If you are generating a **sitemap.xml` file, I would recommend also setting this in your config. Including protocol. And no trailing slash or path.

url: https://example.com

So that the absolute URLs with the full domain will appear in your sitemap file.

<url>https://example.com/about.html</url>

Besides the sitemap, you’ll want to have pages on your site setup as relative URLs without the domain.

e.g.

<a href="/about.html">About</a>
<link href="/styles.css">

If you use a subpath like my site - https://michaelcurrin.github.io/jekyll-blog-demo/

Then you will need to make that a relative URL and set baseurl in config as /my-repo.

Use the link tag to give you an error if the page does not exist, plus it will add the prefix for you.

<a href="{% link about.md %}">About</a>
<link href="{% link styles.css %}">

Result:

<a href="/my-repo/about.html">About</a>
<link href="/my-repo/styles.css">

Automated deploys

I’m assuming you manually deployed to a self-hosted server or used FTP.

I highly recommend rather using a platform like Netlify or GitHub Pages to deploy your site. Free hosting, free automated deploys, no servers to manage. And you can add your bought custom domain on top of the site at no additional cost!
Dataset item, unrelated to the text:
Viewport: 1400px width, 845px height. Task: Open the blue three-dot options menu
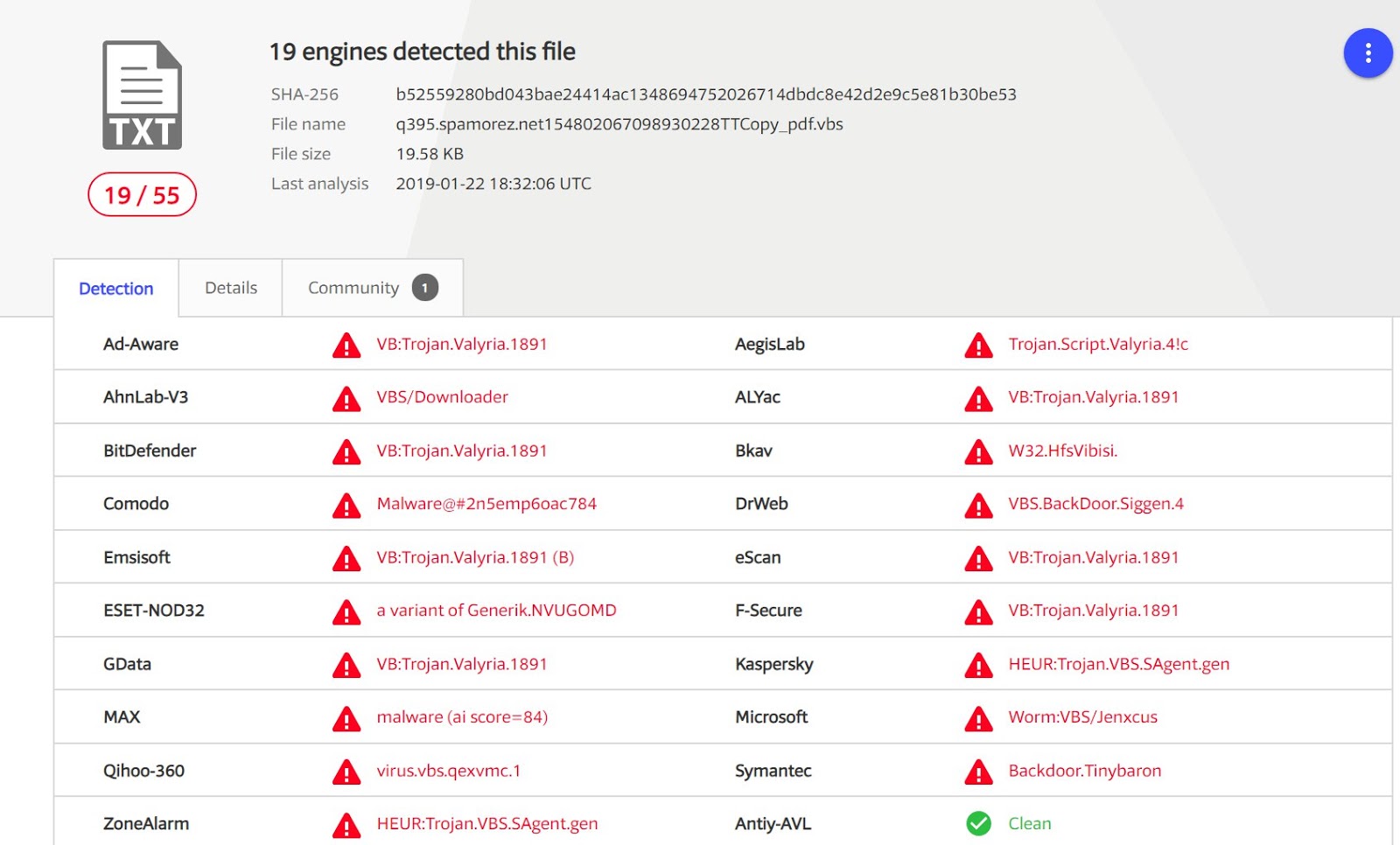(1368, 53)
Netlify will support Jekyll 4 and custom plugins. GitHub Pages by default will not.

My Netlify site

My guide to configuring Netlify - Configure | Code Cookbook

You only need a config of a few lines!

If you want to use GitHub Pages and also Jekyll 4 (to override the default 3.9), then you’ll need GitHub Actions to deploy your site for you. I setup a site like that. See .github directory. That config is much longer than the Netlify one but it does the same thing.

Thanks @MichaelCurrin and @rdyar for your replies. It was indeed a problem related to not finding the CSS path because I was uploading to the server the whole directory and not just its contents. Now it works perfectly, thank you!